[Dataset entries Boundary: Start]

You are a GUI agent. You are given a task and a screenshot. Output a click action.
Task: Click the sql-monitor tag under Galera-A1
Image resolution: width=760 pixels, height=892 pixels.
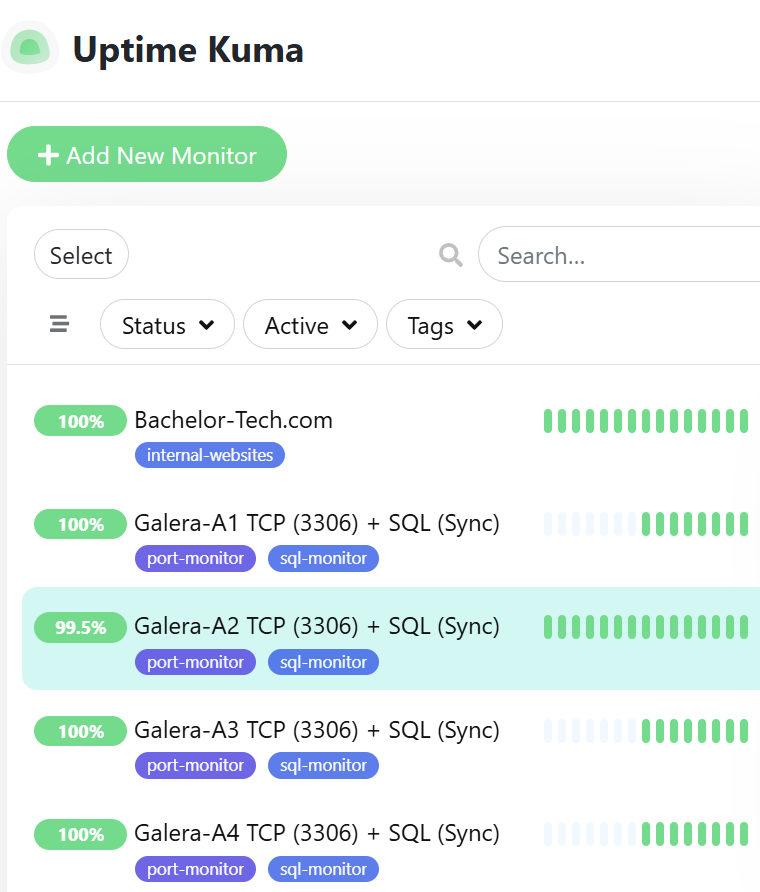[323, 558]
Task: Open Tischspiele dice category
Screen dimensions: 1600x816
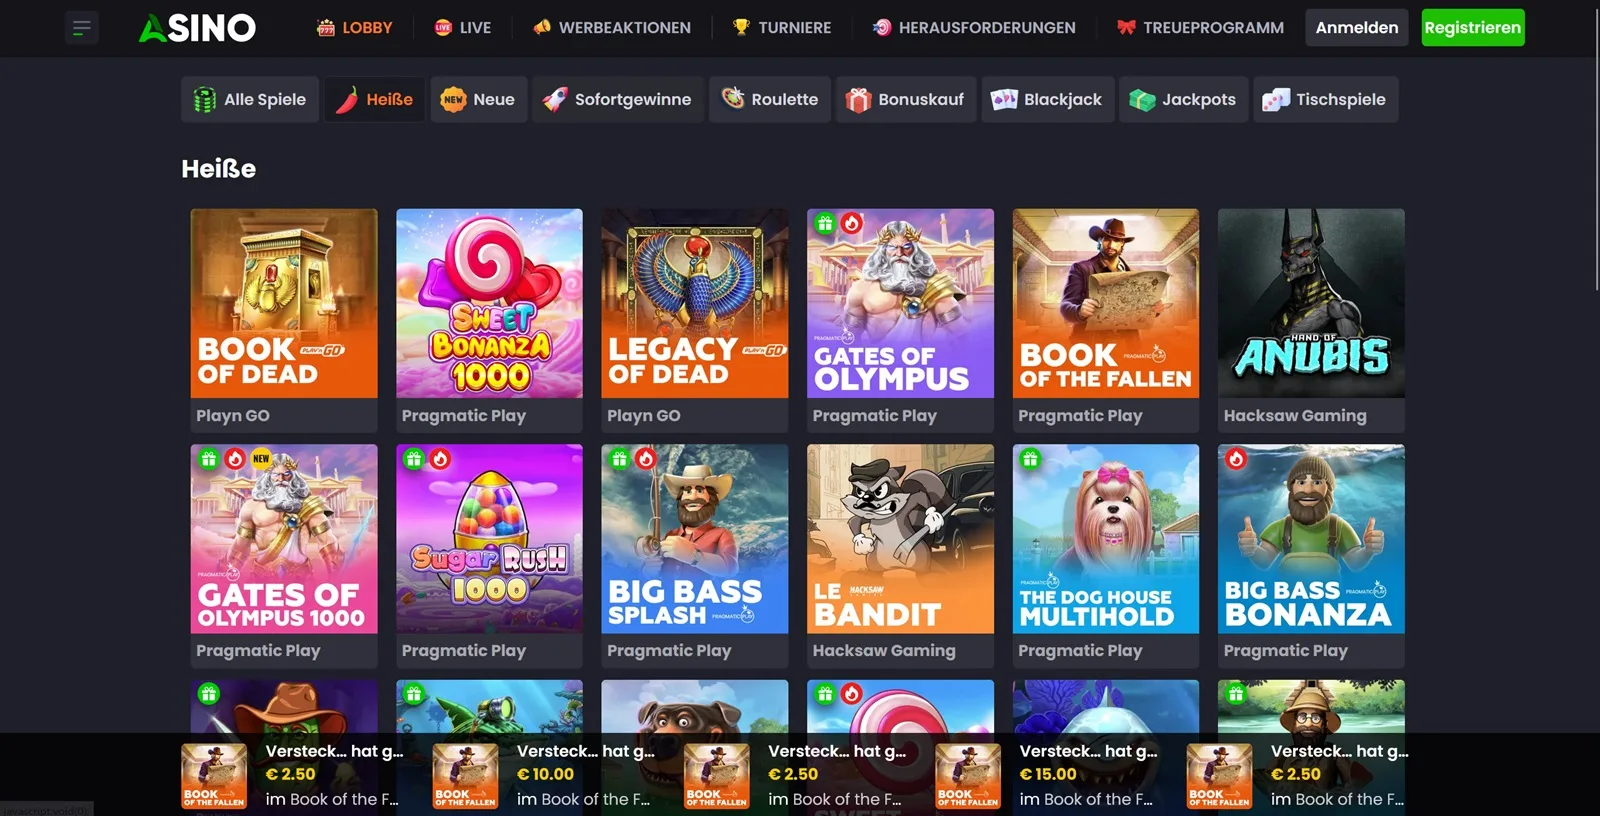Action: (1325, 99)
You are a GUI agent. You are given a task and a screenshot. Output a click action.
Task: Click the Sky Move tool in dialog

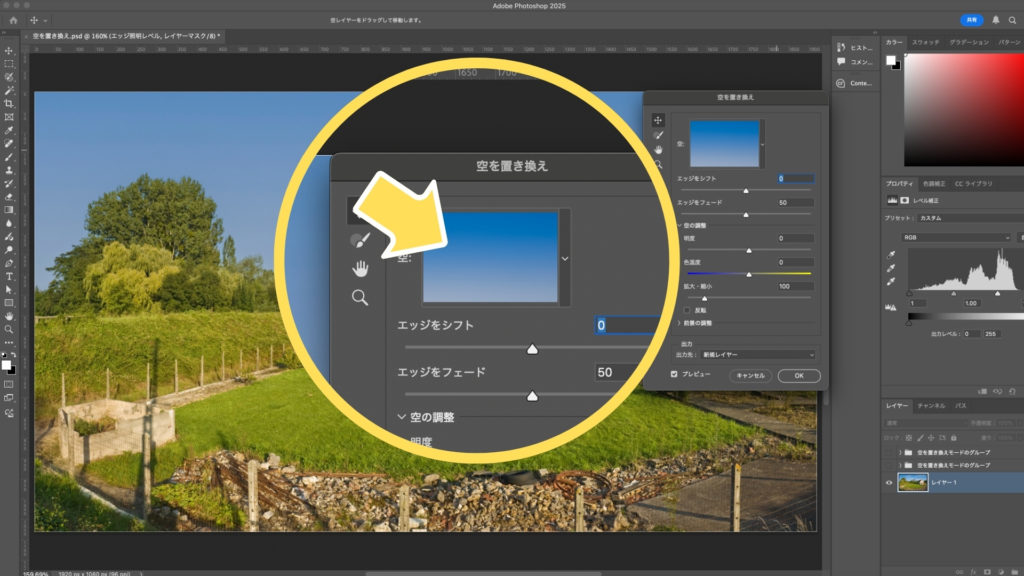tap(658, 119)
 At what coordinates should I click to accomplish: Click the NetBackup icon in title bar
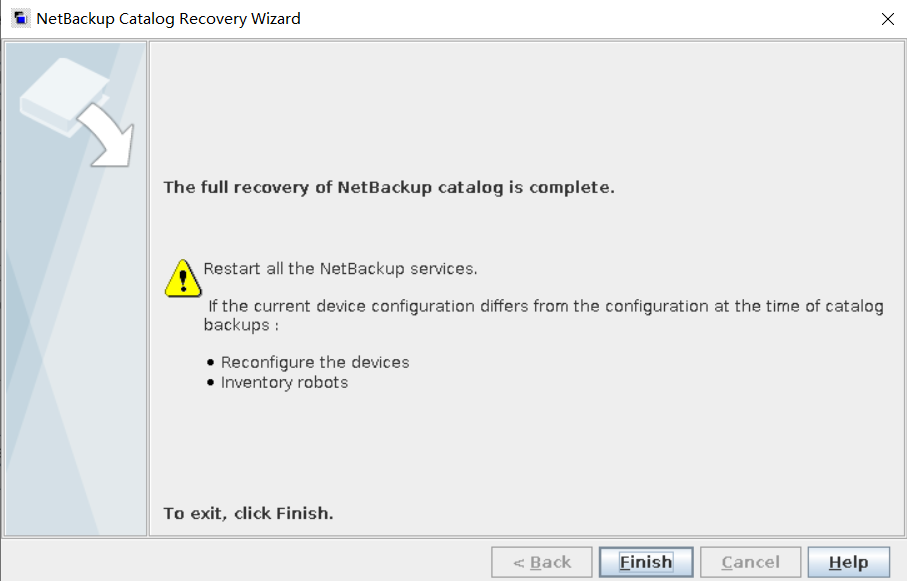tap(20, 19)
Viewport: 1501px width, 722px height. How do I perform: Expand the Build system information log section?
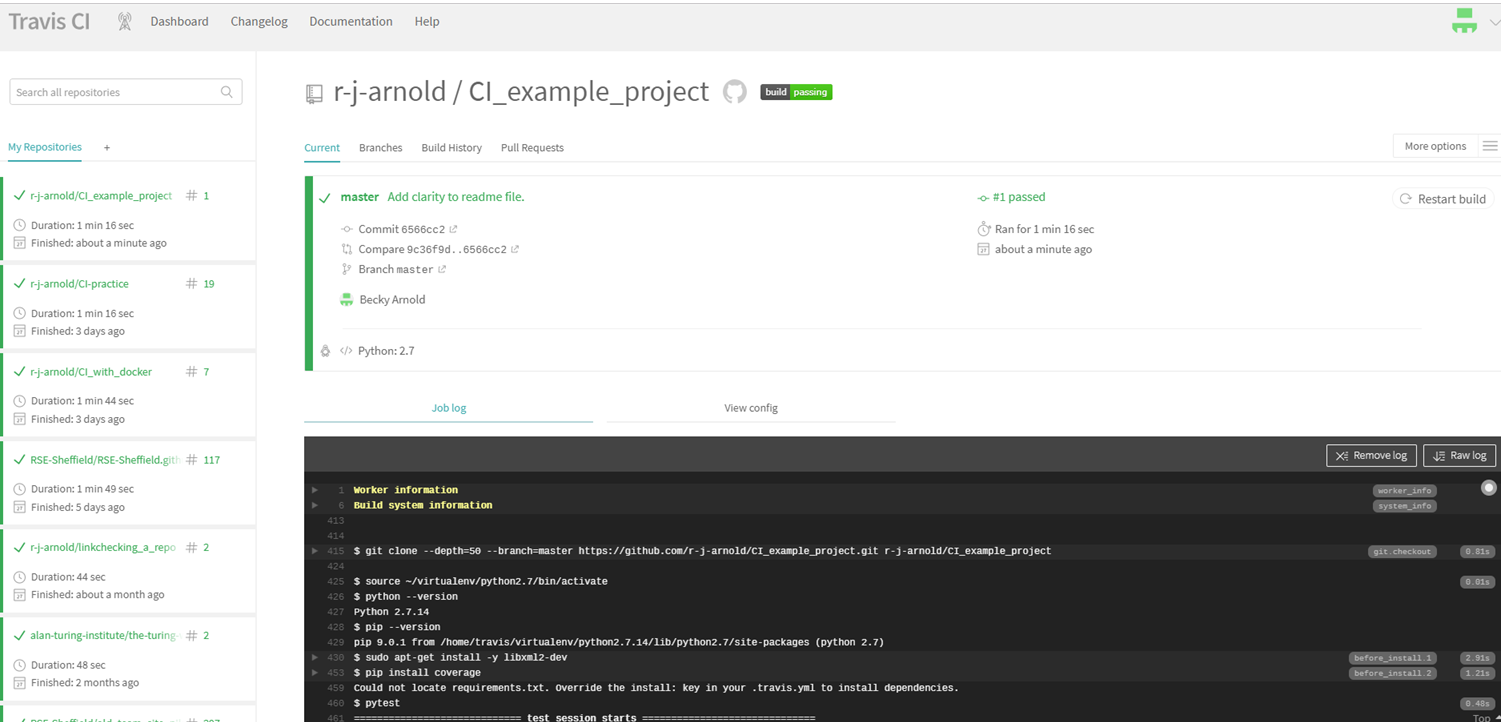point(315,505)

[Dataset entries Boundary: End]

- Problem to solve
Your copy should repeat each entry above exactly but contain no pictures.

- Response
You are a GUI agent. You are given a task and a screenshot. Output a click action.
Task: Click the sql-monitor tag under Galera-A1
Image resolution: width=760 pixels, height=892 pixels.
[323, 558]
Task: Open Tischspiele dice category
Screen dimensions: 1600x816
Action: (1325, 99)
You are a GUI agent. You are given a task and a screenshot. Output a click action.
Task: Click the Sky Move tool in dialog

tap(658, 119)
 At what coordinates should I click to accomplish: Click the NetBackup icon in title bar
tap(20, 19)
Viewport: 1501px width, 722px height. How do I perform: Expand the Build system information log section?
point(315,505)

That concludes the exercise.